Geez, tacos, I totally missed PP little bomb the first time through. Hey, PP, how ya doin', man?

Gotta admit, man, it was a pretty amusing comment.

... And the bit about the bear was pretty funny, too.

(Fighting is easy. Not fighting -- now, that's usually much, much harder. Especially so for some people.)
posted by lodurr at 7:41 AM on March 22, 2006


“One doesn’t want to be accused of inhuman callousness; but I am willing to confess, and believe I speak for a lot of [Americans] that the spectacle of Middle Eastern Muslims slaughtering each other is one that I find I can contemplate with calm composure.”

-- John Derbyshire, National Review
posted by ericb at 10:56 AM on March 22, 2006


Another misjudgment and false assumption:

"The U.S. military's top commander [Gen.

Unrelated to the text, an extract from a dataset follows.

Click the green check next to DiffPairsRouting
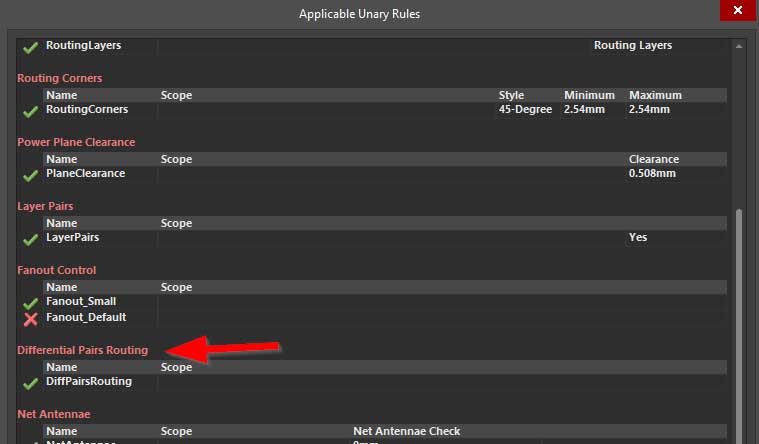 tap(30, 383)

Peter Pace, chairman of the Joint Chiefs of Staff] said Wednesday that he underestimated the extent of the reluctance of the Iraqi people to accept a unified government, and he thought citizens would more quickly embrace the idea of a central government....The sectarian violence has slowed the move to a unified government _ a process that U.S. officials have said is critical to the ability of the country to stand on its own, improve its economy, and allow U.S. forces to begin more substantial troop withdrawals."

[The Associated Press | March 22, 2006]
posted by ericb at 11:00 AM on March 22, 2006


Analysis: Bush Spends ‘Capital‘ on Iraq
"President Bush says he‘s spending his remaining 'political capital' on the war in Iraq . The trouble is, he may have little left....

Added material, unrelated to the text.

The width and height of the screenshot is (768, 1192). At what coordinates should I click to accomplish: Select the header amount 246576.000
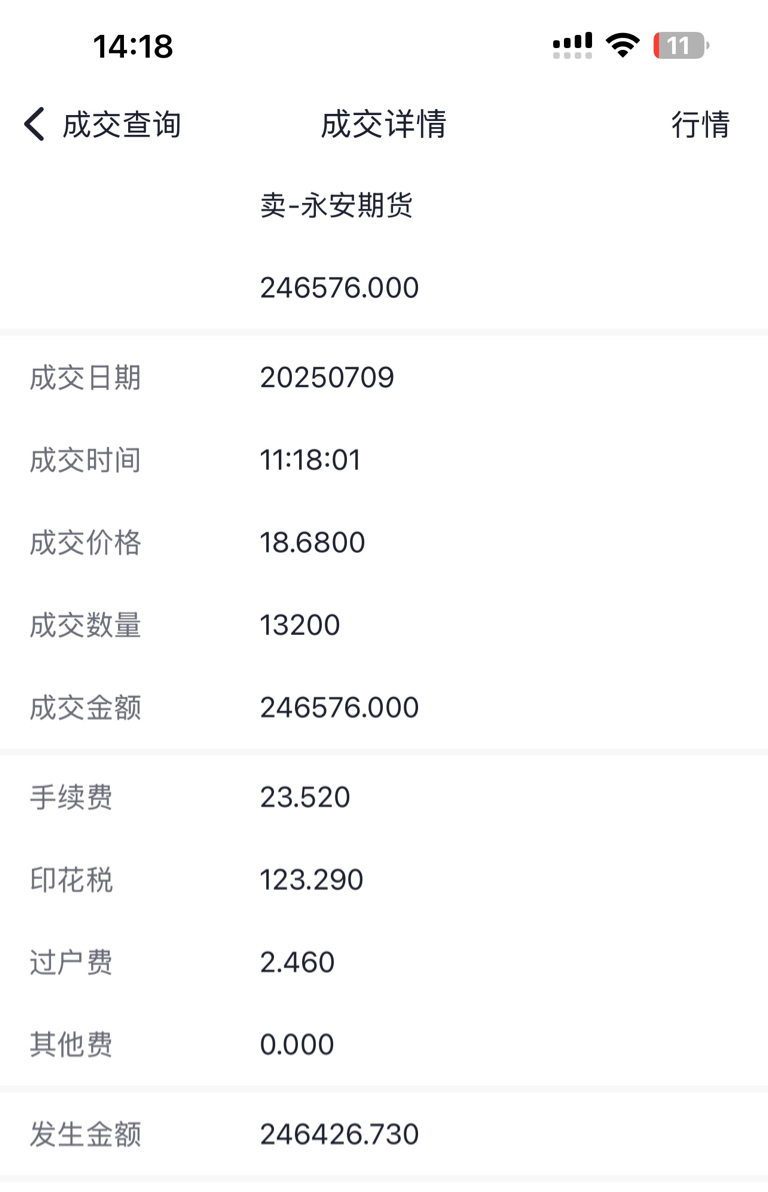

What became of that political capital? 'I‘d say I‘m spending that capital on the war,' Bush told reporters. 'Social Security — it didn‘t get done,' he added.

With many Republicans putting distance between themselves and Bush on Iraq, it wasn‘t clear where exactly he was spending the capital.

'What political capital does he have? He doesn‘t have any on Iraq,' said Stephen Wayne, a professor of government at Georgetown University. 'It was a bogus claim. He was emboldened by his election victory, which he viewed as a referendum on his presidency and on his party.'

[The Associated Press | March 22, 2006]
posted by ericb at 11:05 AM on March 22, 2006


“One doesn’t want to be accused of inhuman callousness...

That's just classic.

The reason NON-sociopaths don't want to be accused of inhuman callousness is because they actually don't want to be inhumanly callous.

Sociopaths just don't want to be accused of it because they want to safeguard their image.

Guess which one of those categories this guy fits.